A lot of things happened. Here are some of the things. This is TPM’s Morning Memo. Sign up for the email version.

Ceding their authority as members of a separate-but-equal branch of government to the executive has emerged as a frequent theme for Republicans in the 119th Congress. We’ve seen this trend take many different forms, especially among House Republicans who have — at least up until this point — been successfully persuaded to ignore any legislative qualms they might have in order to score victories for President Trump.

At one point in the days leading up to a government shutdown in March, Trump was able to successfully strong-arm several House Republicans, who were opposed to a short-term continuing resolution (CR) to keep the government open, into supporting the measure by pointing to the Department of Government Efficiency (DOGE), suggesting it would do their due diligence for them.

At the time, DOGE was at the height of its rampage, freezing federal spending on crucial programs at an impossible-to-follow pace. Trump assured Republican legislators that DOGE’s efforts would return federal spending to pre-COVID levels, so none of the details of the CR they would ultimately pass actually mattered. According to reporting from Politico in March, Trump specifically told holdouts that he would pursue impoundment to continue withholding funds appropriated by Congress.

This collapse of the separation of powers enshrined in the Constitution is something at which very few Republicans in Congress, save a few senators, including Susan Collins (R-ME) and Lisa Murkowski (R-AK), have blinked an eye. Much of DOGE’s work can be understood as the executive branch running roughshod over Congress’ authority to appropriate federal spending and fund government agencies. House Republicans ceded their authority to the executive branch even further — though in a more formal way — when they rubber-stamped the recent rescissions package the White House sent over, green-lighting the cancellation of previously approved federal funding.

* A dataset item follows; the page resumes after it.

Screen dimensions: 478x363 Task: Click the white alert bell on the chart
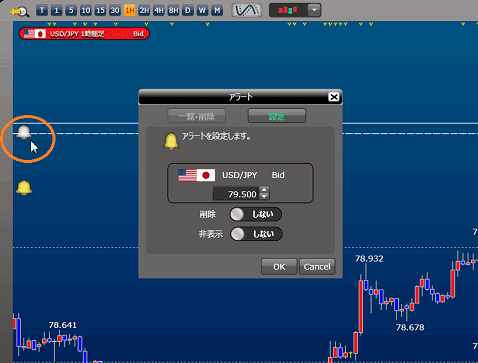[x=24, y=132]
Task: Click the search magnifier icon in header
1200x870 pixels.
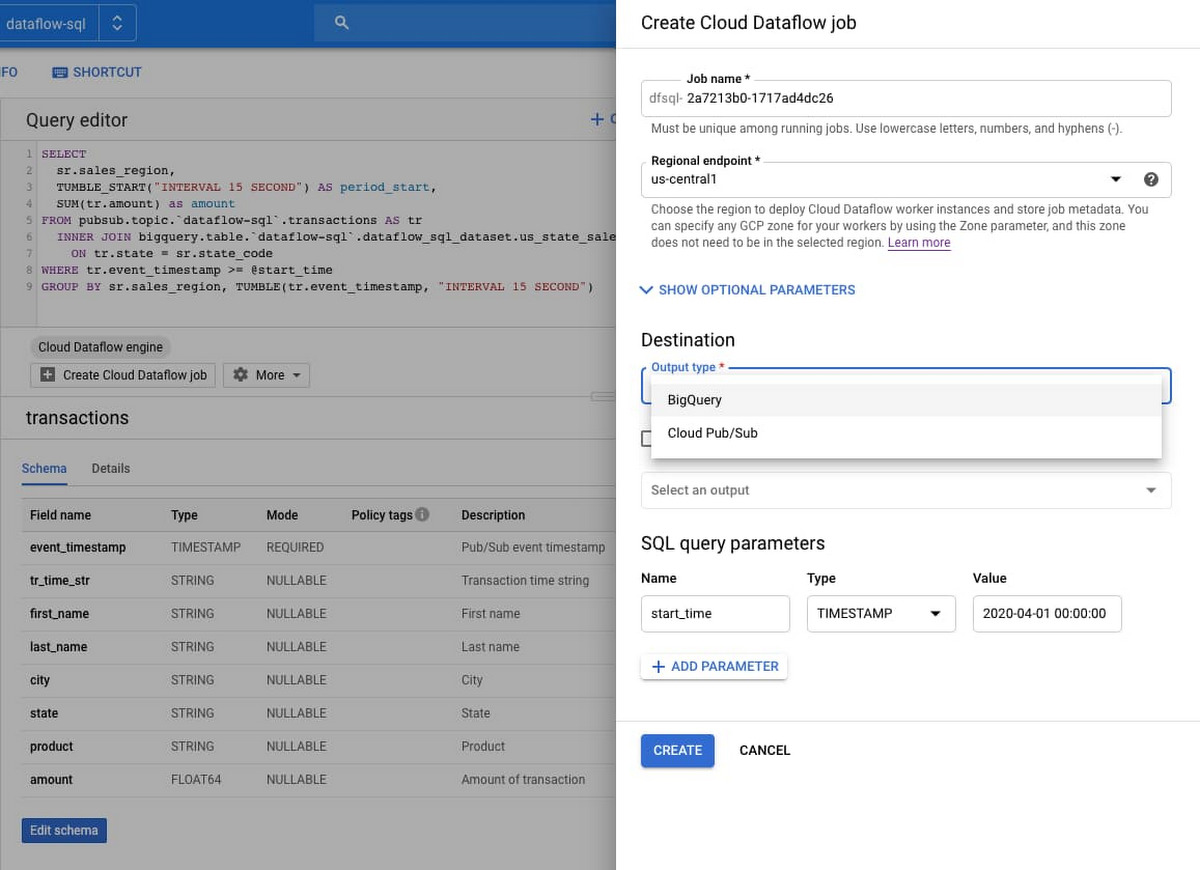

As he attempts to get his conference to let go of their issues with the Senate version of the massive reconciliation package and get it to Trump’s desk, House Speaker Mike Johnson (R-LA) is once again reminding his members that their job isn’t really about legislating. Figuring out what is in a bill is the president’s job, not theirs, he contends. Emphasis mine:

“We knew we would come to this moment. We knew the Senate would amend the House product. I encouraged them to amend it as lightly as possible. They went a little further than many of us would have preferred, but we have the product now,” Johnson told reporters, per The Hill. “As the President said, it’s his bill. It’s not a House bill, it’s not a Senate bill, it’s the American people’s bill. And my objective and my responsibility is to get that bill over the line. So we will do everything possible to do that, and I will work with all of our colleagues.”

Capitulation of the Day

Paramount, the parent company of CBS News, has agreed to pay Trump $16 million as part of a settlement agreement with the President. Trump sued CBS’ “60 Minutes” over an interview it conducted with then-Democratic presidential nominee Kamala Harris, claiming it was edited to make her responses sound better. The money will be spent on Trump’s future presidential library, as part of the agreement.

Per NBC News:

Paramount also said it agreed that in the future “60 Minutes” will release transcripts of interviews with eligible U.S. presidential candidates after the interviews have aired, “subject to redactions as required for legal or national security concerns.”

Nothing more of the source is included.